Director Dakxinkumar Bajrange
Co-director Alice Tilche
Producer Bhasha Research and Publication Centre
Background Music Anish Chhara
Lyrics Anish Chhara
Sound Design Dakxinkumar Bajrange
Sound Recordists Chetna Chhara, Ruchika Chhara, Siddharth Chhara
Subtitles Keyur Chhara
Project Consultant Akshay Khanna
Photographer Ankita Jain
Funded School of Museum Studies, University of Leicester, Global Challenges Research Fund
Screenings and Awards
Award Winner, Berlin Indie Film Festival (Germany)
Award Winner, Quetzalcoatl Indigenous International Film Festival (Guatemala)
Award Winner, 7th Art Independent International Film Festival (India)
Screening, Being Human Festival 2021 (United Kingdom)
Official selection, Essex DocFest (United Kingdom)
Dakxinkumar Bajrange is an award-winning filmmaker, playwright, director and activist from the Chhara De-notified Tribe of Ahmedabad, in western India. He received the Ford Foundation International Fellowship (2010-11) to study Theatre and Global Development at the University of Leeds, UK. His book ‘Budhan Bolta Hai’ (Budhan Speaks) was awarded the first prize for "Mahatma Gandhi Best Creative Writing on Human rights" by National Human Rights Commission (NHRC) in 2010-11. He is a recipient of the Rajiv Gandhi Arts Fellowship (2004-05) and Bhasha Fellowship (2002-03) to study art forms of nomadic and de-notified communities in Gujarat. Currently, he works as the Artistic Director at Budhan Theatre, a community theatre group of the Chhara de-notified tribe of Gujarat. He is also the founding director of Nomad Movies Pvt. Ltd, which provides production and post-production facilities to make fiction and non-fiction films.

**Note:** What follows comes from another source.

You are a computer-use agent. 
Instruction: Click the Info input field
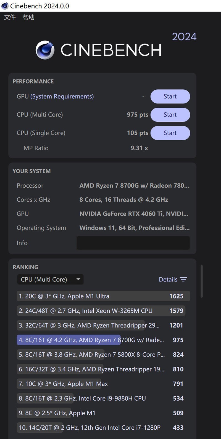click(133, 243)
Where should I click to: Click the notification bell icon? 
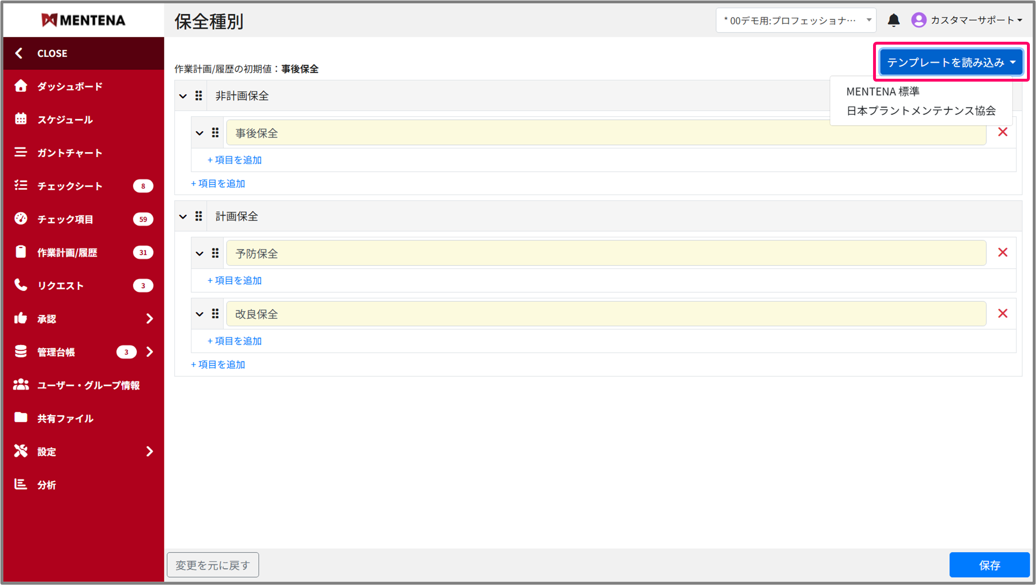893,20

As a filmmaker, Dakxin has directed 70 fiction and non-fiction films on various development and political issues in India. His films are widely screened in film festivals and universities in India and abroad. He is the winner of the South Asia documentary film award Jeevika (2005) for his film ‘Fight for Survival’. His film on De-notified Tribes of India entitled ‘Birth 1871’, was screened at 11 universities in the USA and Canada and in 5 universities across the UK. From 2008 to 2010, he worked as an associate director with renowned documentary filmmaker Rakesh Sharma on three films around the political issues of Gujarat - Chet’ta Rejo, Khedu Mora Re, Kesariyo Kono. As a theatre director, he has also written and directed 11 plays and supervised 46 theatre productions of Budhan Theatre and performed in more than 700 shows in different parts of India. He has conducted a number of theatre workshops for community development in marginalised communities, schools, colleges and institutions, trained more than 300 actors and founded a number of theatre groups. He coordinated and organised Gujarat’s biggest community theatre festival called Ahmedabad Theatre Festival (ATF) in 2012.

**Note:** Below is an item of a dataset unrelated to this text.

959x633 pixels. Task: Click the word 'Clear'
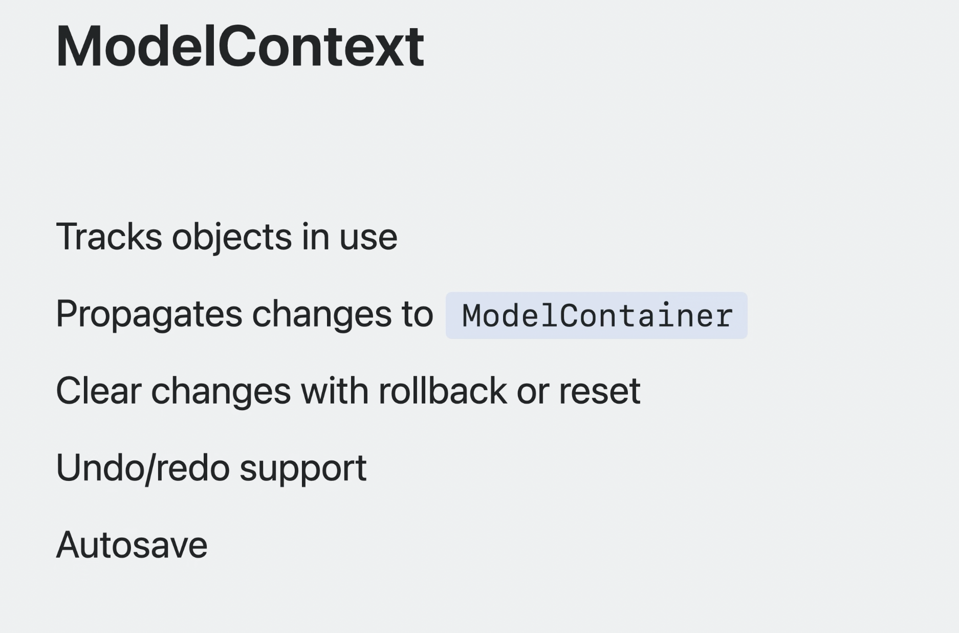click(98, 391)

Dakxin is the author of two books, ‘Budhan Bolta Hai’ (2010) published in Hindi and the play ‘Budhan’, published in Hindi and English by Bhasha Research and Publication Centre. His academic publications have appeared in Antipode: A Journal of Radical Geography, Liffey Press Ireland, Seminar India, Bhasha Research and Publication Centre, Penguin India, Malayalam Manorama, Budhan Newsletter and Padmagandha Publication. He has presented papers in many reputed national and international conferences in India, USA, UK, Canada and has given talks on theatre and film at the United Nations in 2007.
Director
Alice Tilche is a lecturer in Art, Anthropology and Museum Studies at the University of Leicester, UK. Her research at the intersection of art and activism employs visual, collaborative and arts-based methods to research social transformations. Recent research includes work on the cultural politics of indigeneity, migration, nationalism and most recently Covid-19. Her new book Adivasi Art and Activism: curation in a nationalist age was published with Washington University Press in 2020. Alice has collaborated with Dakxin Bajrange on a series of film projects including the films Sundarana (2011) and Broken Gods (2019), which have been selected for a number of international film festivals. Alice and Dakxin are currently collaborating on a series of visual art and research projects looking at the experiences of the pandemic among some of India's most marginal indigenous communities. Alice’s work has been funded by the Wenner-Gren Foundation, the British Academy, the Leverhulme Trust and the Arts and Humanities Research Council UK among others.